Films that address COVID-19 have generally been very bad. Their approach to the pandemic and it’s widespread social impacts are often met with half-baked, surface level ideas that illicit more annoyed eye-rolls than eye-opening revelations. To make some crass assertion that we as human beings crave connection and the basic lacking of it causes a host of physical, monetary, and mental issues is no more insightful than it is a simple rehashing of a collective experience we have all just lived and would prefer not to relive.
But Alone Together is the first COVID film that didn’t make me want to slam my head against the wall. Not that it avoids the pandemic nor detracts from the the emotional toll of it all, but rather, it’s how the doc sidelines those elements in favor of focusing on the relationship between its subject, English pop star Charli XCX, and her fans, the ‘Angels.’ At the onset of quarantine, Charli set out to make an entirely new album, how i’m feeling now, in forty days through an online collaborative process with her fans, creating a product that leveraged global circumstance and a virtual community to make an album born from the digital era.

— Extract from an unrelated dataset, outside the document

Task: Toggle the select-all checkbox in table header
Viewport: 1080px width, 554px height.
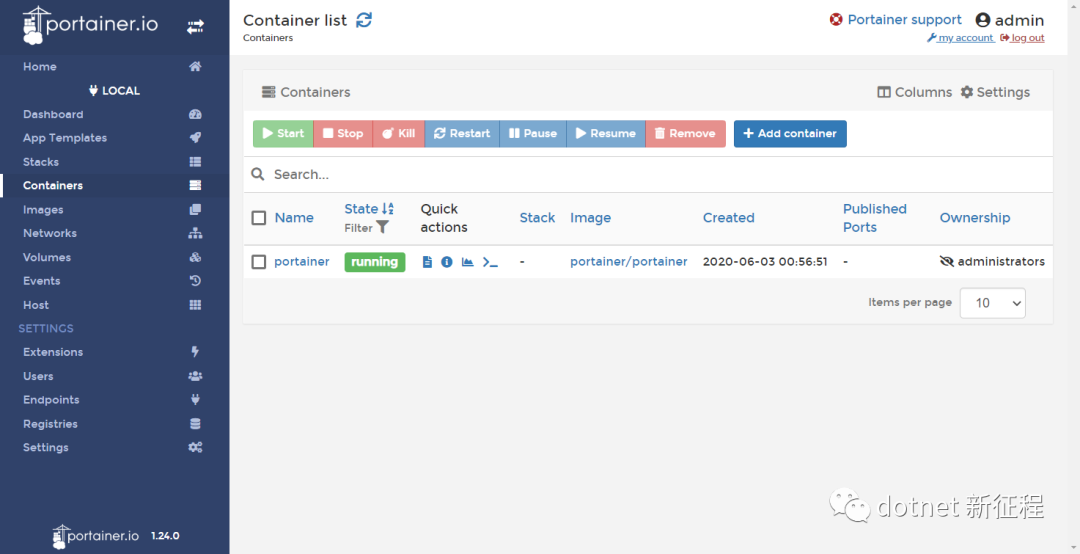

Told in a blisteringly brief 70 minutes, Alone Together pulls together content from across the internet to create a digital cocktail of documentary filmmaking. As Charli embarks on her forty day endeavor, she records every aspect of the creative process with camcorder in hand from the solitude of her L.A. home with only her boyfriend and two managers to help her in person. Being a star popularized on the internet and from someone who reliably engages with her fans online, Charli turns to her Angels to get feedback and source material for the album.
Instagram live streams become digital town halls where Charli can present her lyrics and get feedback. Zoom meetups become a place to sample reactions of the latest mix. Chat rooms become a repository of collaborative ideas. And one tweet can rally an army of Angels to create clips for her latest musics video. Pulling all this digital media together makes everything feel like a digital ecosystem, a hive mind of an interconnected fandom who are all befittingly physically alone, but brought together through the internet and their admiration for one musician’s music.

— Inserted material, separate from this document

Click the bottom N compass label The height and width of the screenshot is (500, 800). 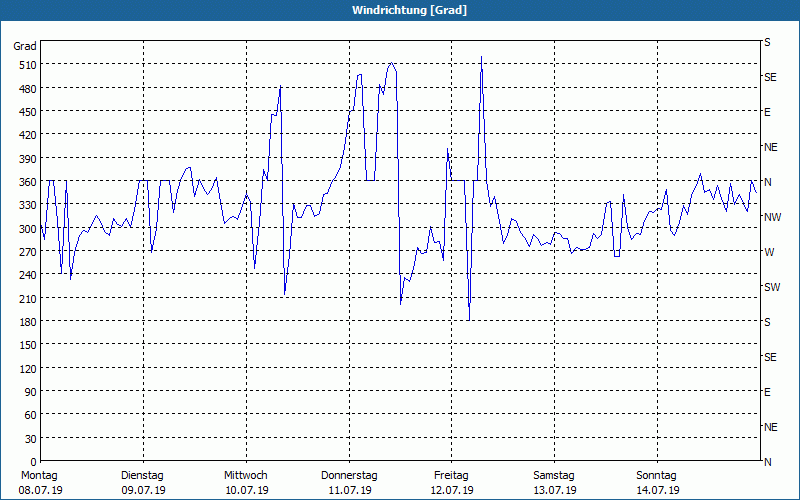(x=767, y=462)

And that’s what really shines about Alone Together: the dynamic between Charli and her fans. Like everyone else, Charli is in lockdown. The doc extends sympathy to Charli regarding her mental hurdles during this period, but critically, Alone Together also extends that same sympathy to everyone else. Her fans are just regular people, not internationally renowned pop stars. They have their own personal struggles in their own private lives under their own circumstances, and the doc recognizes that. It is not singular in its pathos, but rather multidirectional. The interconnectedness of fandom working collectively together yield a support network of sorts where even one lonely fan can feel a sense of belonging with others feeling the same shared pandemic experience, including Charli herself.

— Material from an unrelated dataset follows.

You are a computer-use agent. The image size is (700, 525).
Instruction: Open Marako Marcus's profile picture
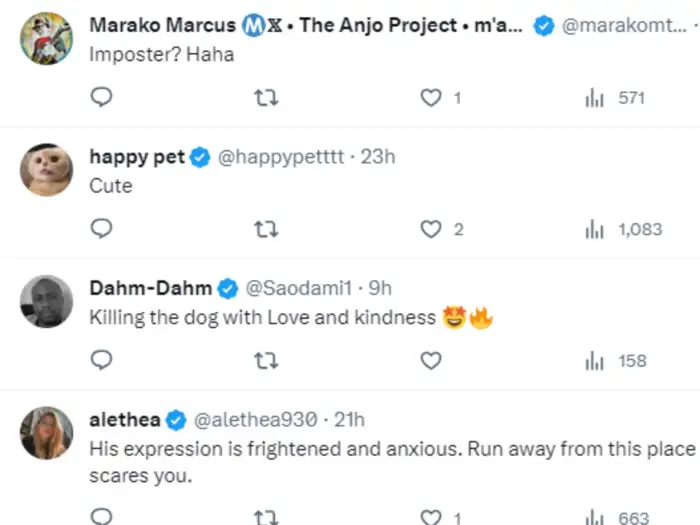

For Charli, self-worth comes from her music. In very honest and blunt testimony, Charli worries, like many of us, that she isn’t pretty enough, isn’t smart enough, isn’t good enough to warrant a content existence. Her sense of worth derives from her music, and tasking herself with an entire album that could disappoint stresses those mental hurdles even more. When the doc starts to pull in those same concerns from fans who feel the same sense of self-doubt in isolation, Alone Together starts to level the dynamic between pop star and fandom. It’s only through the creation of how i’m feeling now where we can see how much Charli needs her fans as much as they need her, and when we’ve all been alone for so long, the idea of belonging is a warm sentiment to be had.